En France, les résultats concernant les facteurs de risques psycho-sociaux dans les entreprises sont édifiants. Le pays présente les taux de facteurs de risque les plus élevés d’Europe : c’est ainsi le cas pour le stress dû à une mauvaise communication ou collaboration (54 %), le manque de gérance des employés sur leur rythme de travail (49 %) ou encore la gestion des clients (33,9 %). Les contraintes de temps sont aussi un facteur de stress important par rapport au reste de l’Europe avec 35,8 % des risques.

La gestion du stress, peut mieux faire ?

En France, serions-nous donc plus stressés au travail que partout ailleurs en Europe ? Les chiffres semblent pencher vers l’affirmative. Il faut pourtant examiner un autre fait des plus importants, la gestion de ce stress au travail. La rareté des études menées en France ainsi que les résultats de l’étude européenne laissent à penser que ce problème est encore peu ou pas pris en charge par les décisionnaires.

« Il y a un grand décalage entre ce que l’on connaît du stress et la relative faiblesse des actions. C’est le paradoxe français : on est passé du déni aux faux-semblants. Il y a des numéros verts, des questionnaires dans les entreprises, des formations de managers, mais pas un vrai travail de fond », dénonce ainsi Patrick Légeron, psychiatre spécialisé sur les questions de stress depuis quinze ans. Selon lui, « le stress au travail a aussi du mal à être reconnu comme une grande préoccupation parce qu’il est masqué par le problème du chômage, avec malheureusement cette arrière-pensée : « Ne vous plaignez pas, vous avez du travail » ».

Selon l’enquête européenne ESENER, seules 30 % des entreprises françaises sondées disposeraient d’un plan d’action visant à prévenir le stress lié au travail et 53 % d’entre elles, une procédure pour gérer les cas éventuels de menaces, d’insultes ou d’agressions de la part de clients, de patients, d’élèves ou de toute autre personne extérieure à l’organisation.

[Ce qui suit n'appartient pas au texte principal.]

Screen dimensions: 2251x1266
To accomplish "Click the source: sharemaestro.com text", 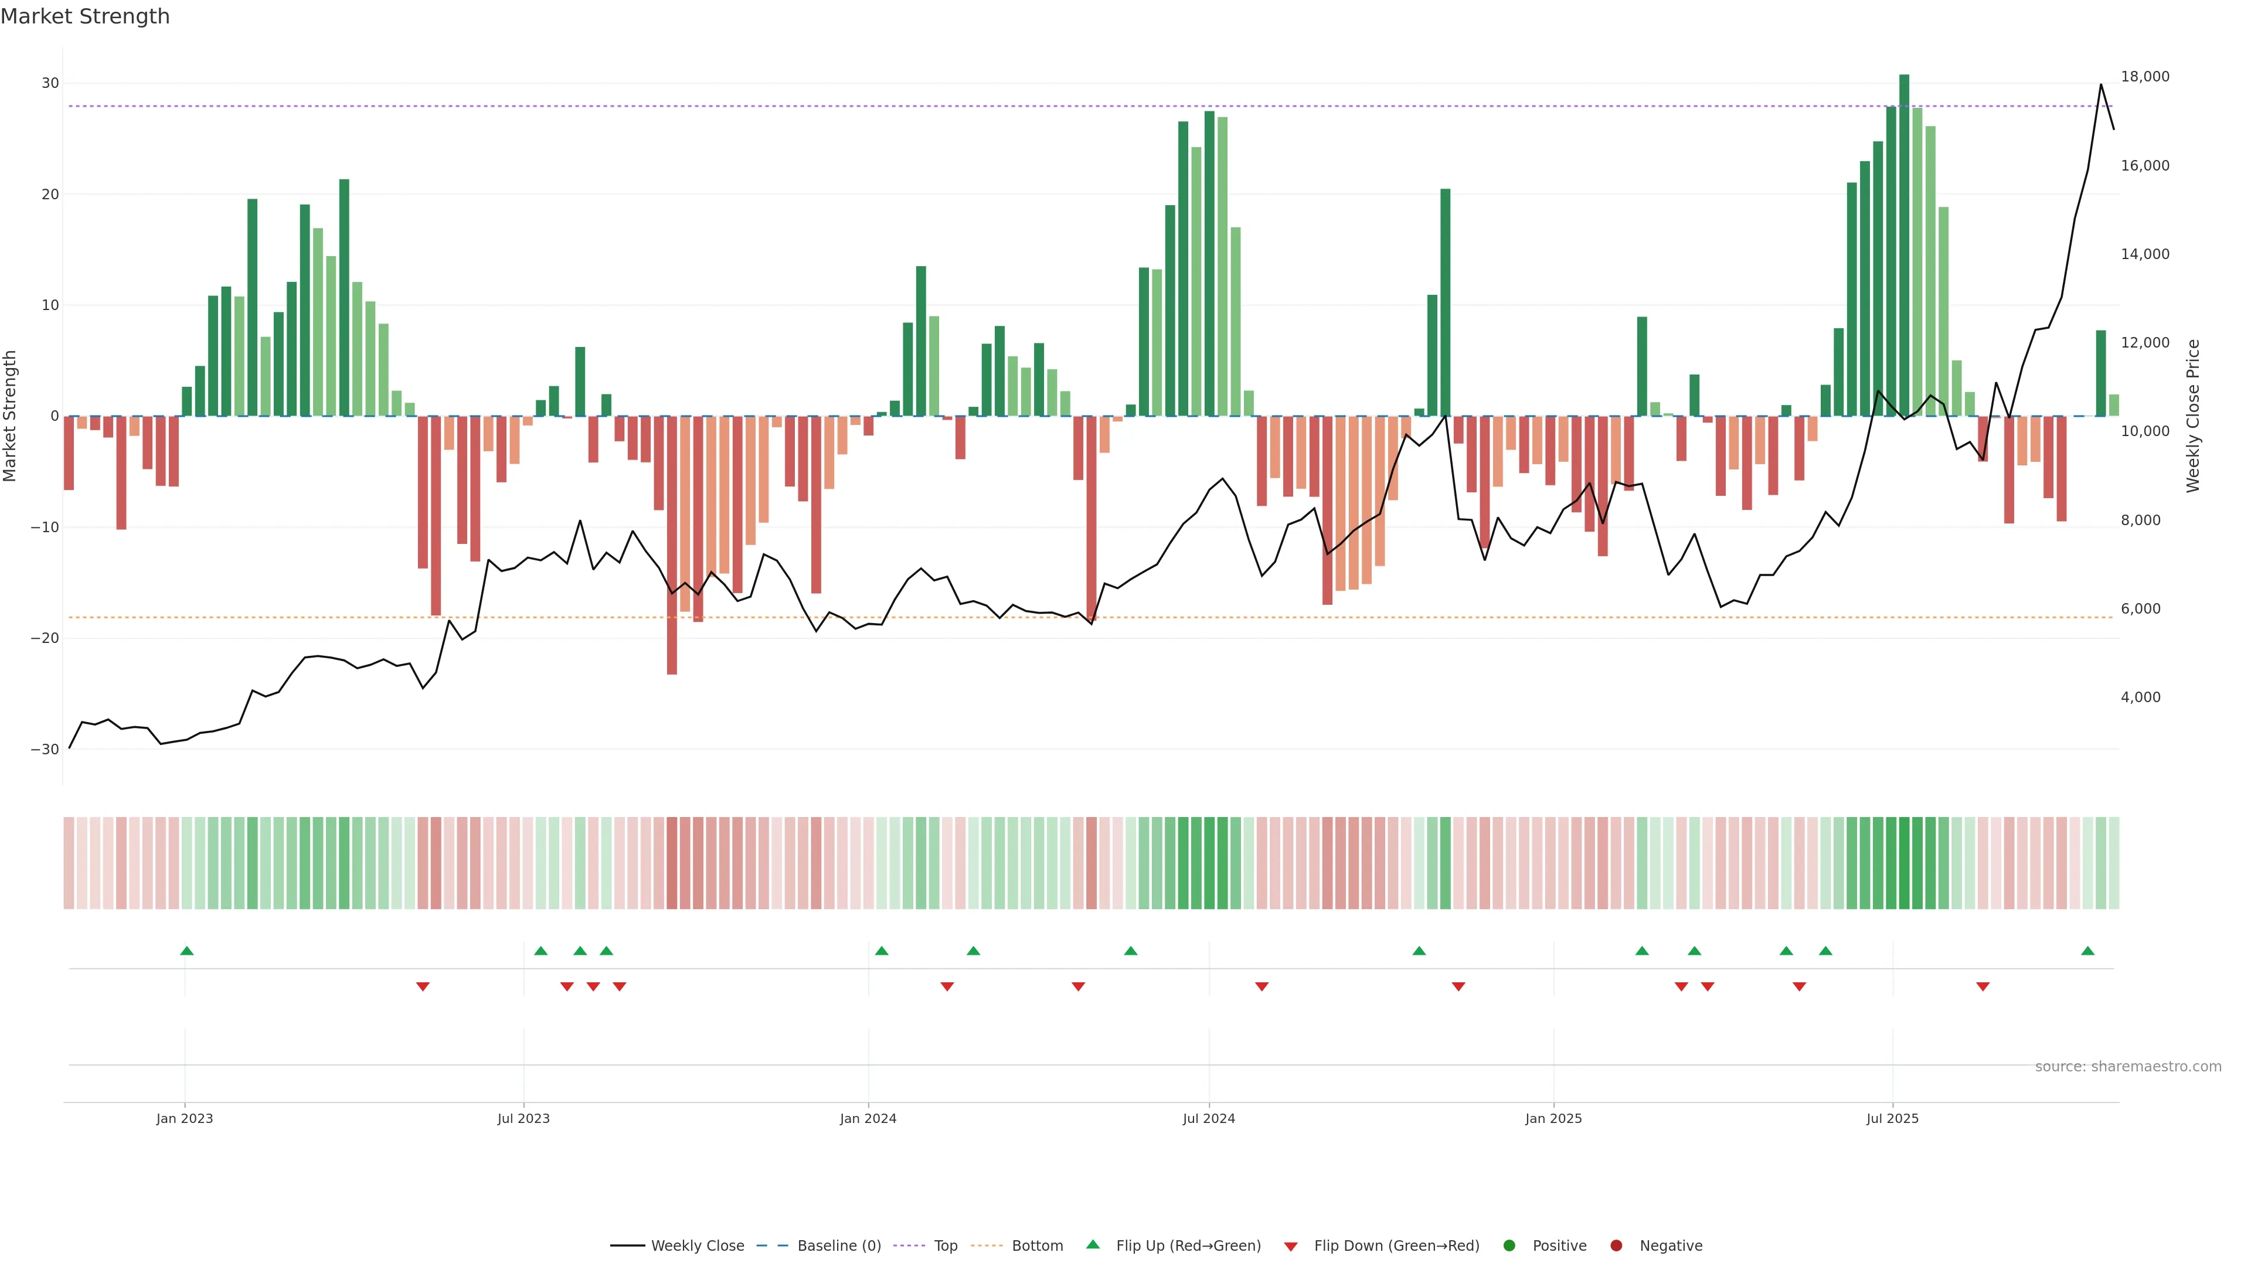I will (x=2128, y=1067).
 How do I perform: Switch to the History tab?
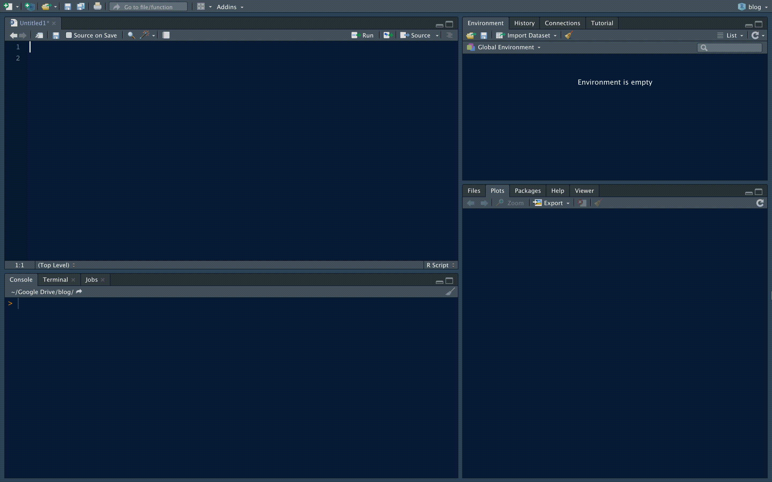(524, 23)
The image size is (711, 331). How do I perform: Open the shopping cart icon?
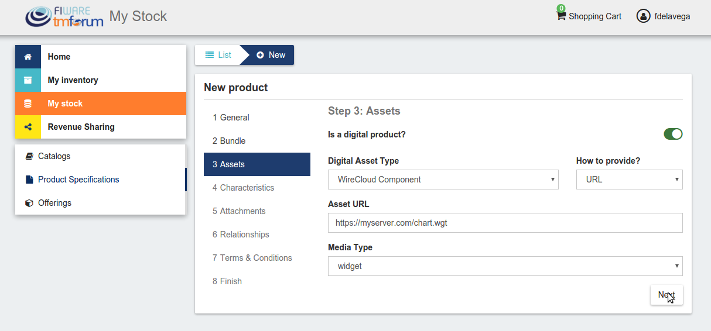click(561, 16)
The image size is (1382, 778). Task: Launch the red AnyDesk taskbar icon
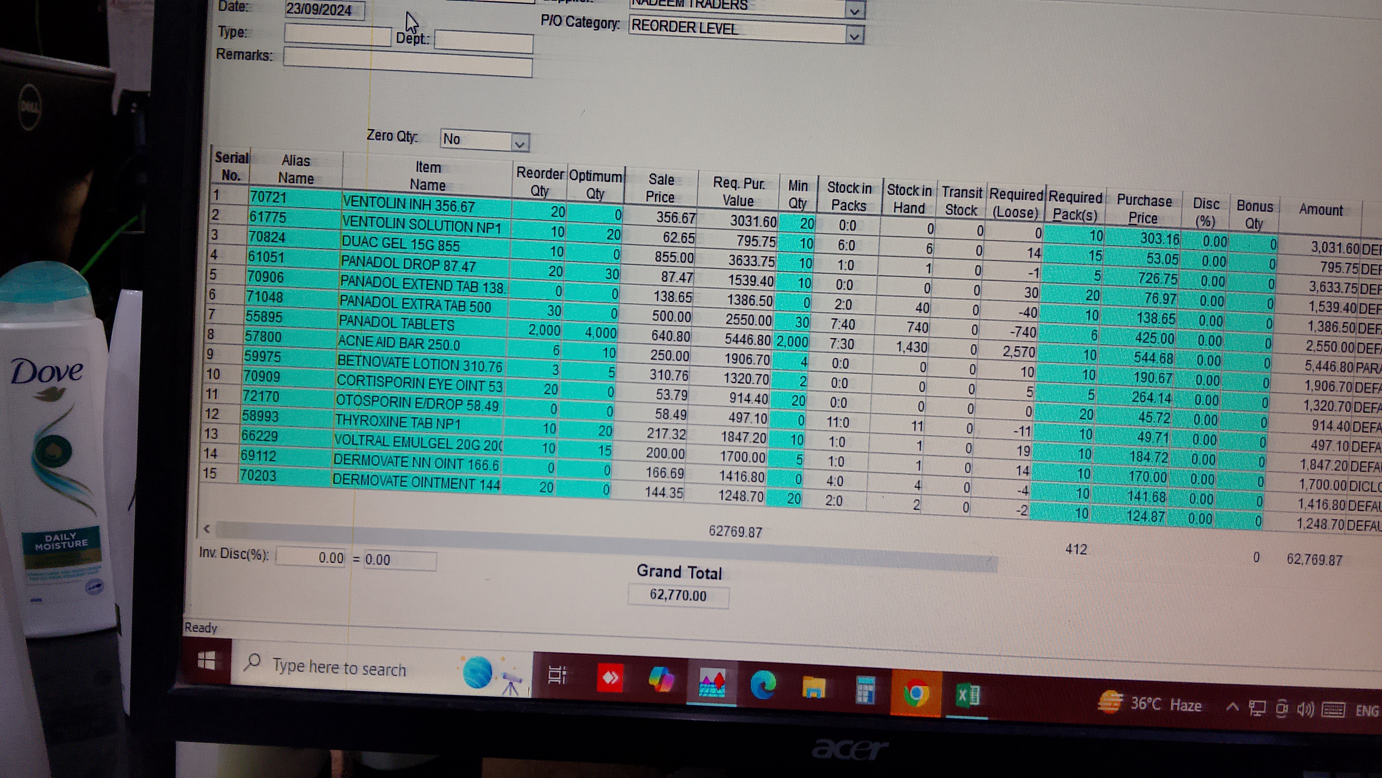[x=610, y=678]
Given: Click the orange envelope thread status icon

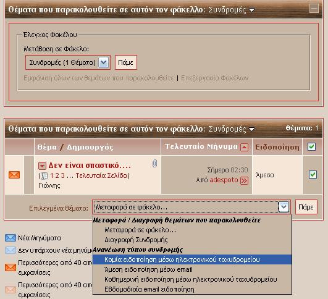Looking at the screenshot, I should [x=14, y=175].
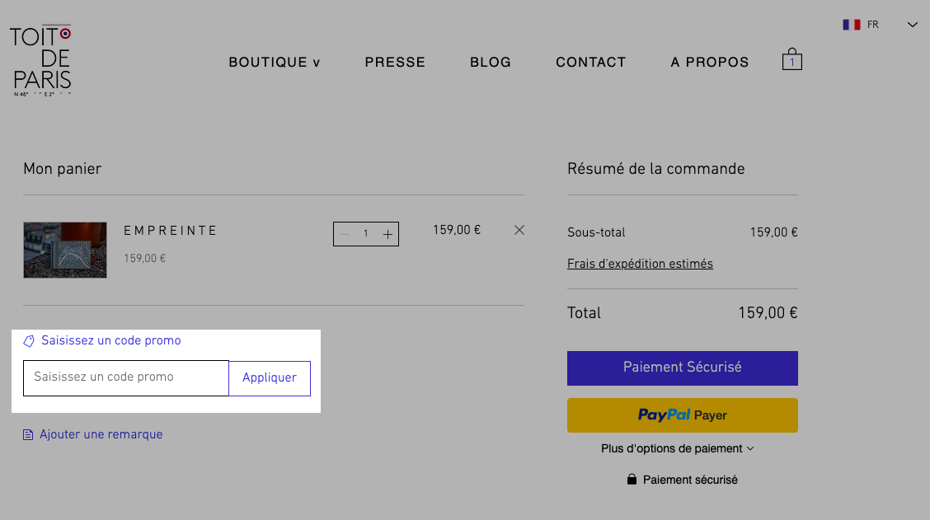Click the note icon beside Ajouter une remarque

[x=28, y=434]
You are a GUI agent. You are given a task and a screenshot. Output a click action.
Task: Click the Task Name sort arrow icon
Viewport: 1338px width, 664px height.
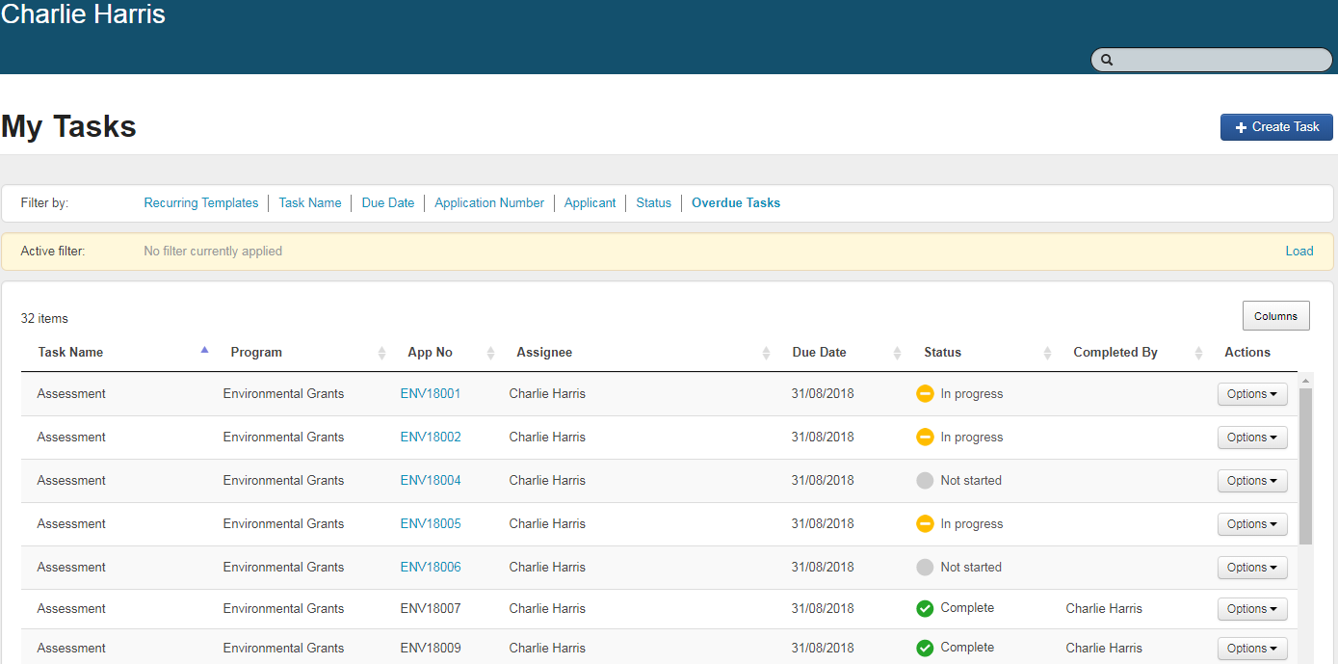click(x=204, y=351)
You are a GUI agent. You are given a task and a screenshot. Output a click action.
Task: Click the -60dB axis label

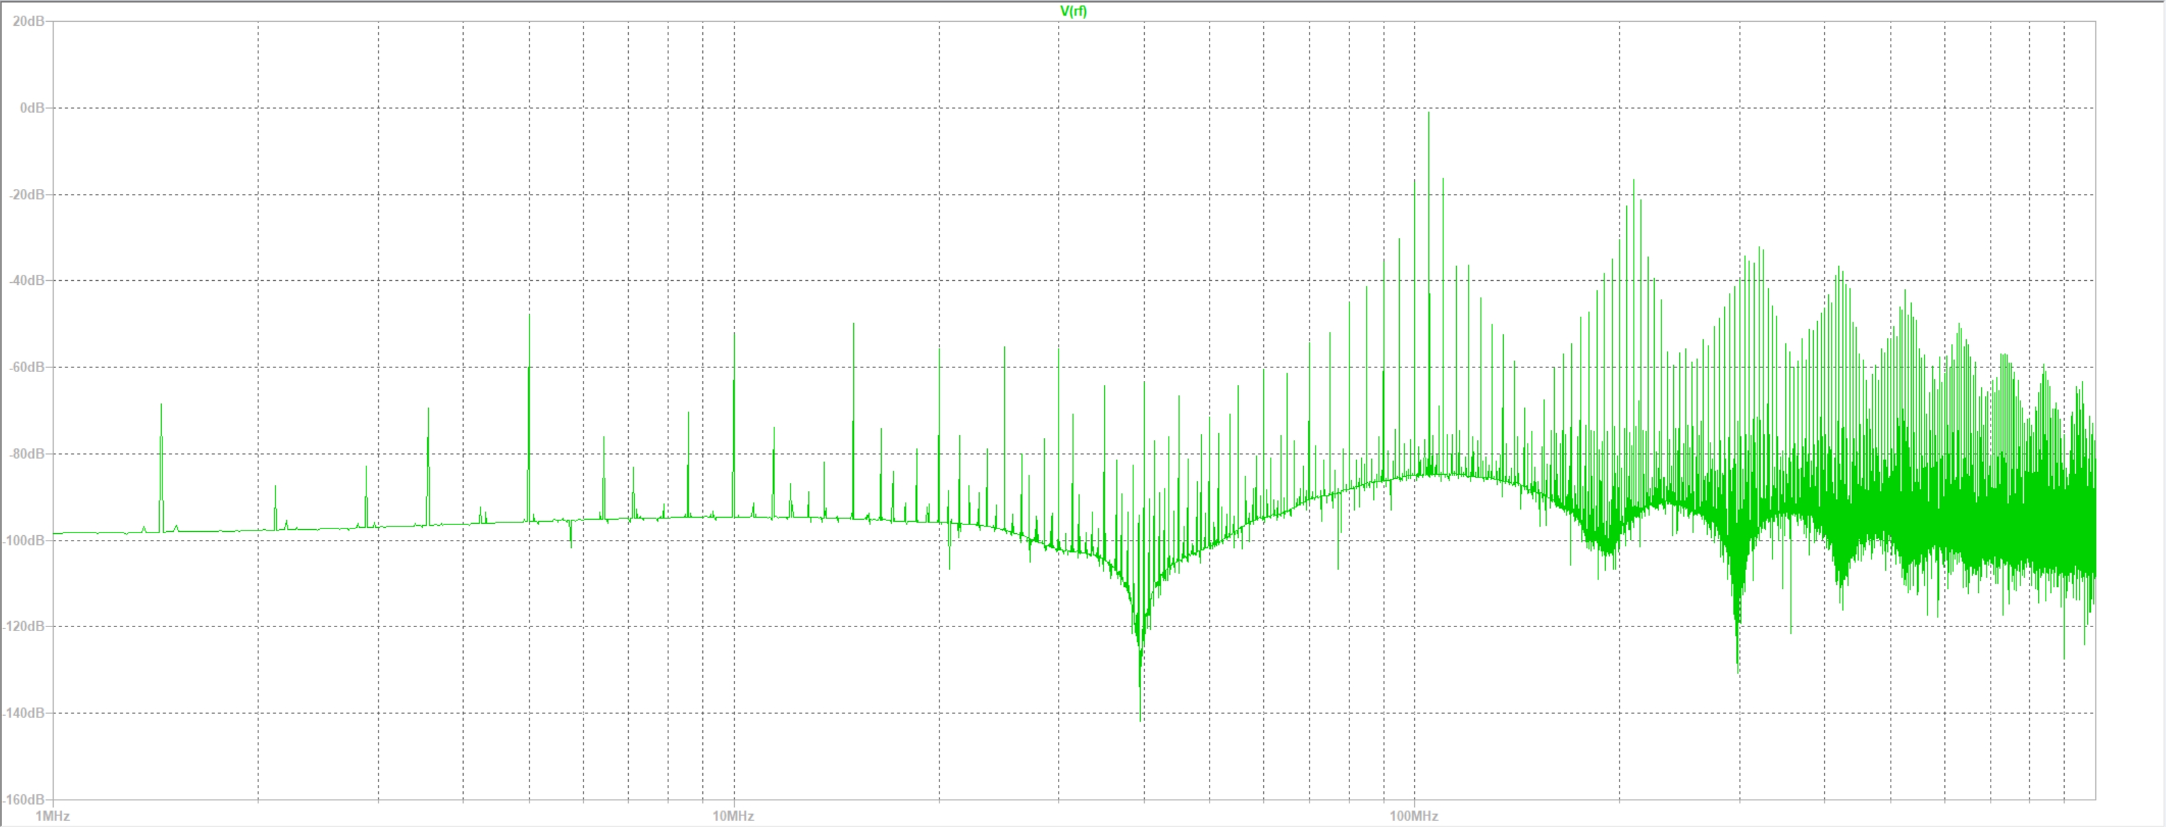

Cela reste encore peu face à des pays tels que le Royaume-Uni (91,9 %), la Suède (80,2 %) ou l’Irlande (81,2 %).

Des solutions individuelles de gestion du stress

Outre les formations à la gestion du stress, des solutions du quotidien existent afin de gérer le stress éventuel, facteur de mal-être conduisant parfois à la dépression, aux accidents du travail, au burn-out et même au suicide.

Pour prévenir ou gérer ce stress, la relaxation et le sport constituent les armes les plus répandues : yoga, qi-gong, taï-chi sont autant de remèdes alliant le corps et l’esprit ; sport en salle, jogging ou boxe permettent de « libérer » et d’« éliminer » les énergies et les pensées négatives… Les lève-tôt adoreront les « before work » pour faire la fête, prendre un super-petit déjeuner ou encore se recentrer sur soi avec une « life coach ».

Enfin, se prendre quelques jours pour faire un « break », partir à la mer, à la montagne ou en pleine campagne et s’y ressourcer, demeure un incontournable.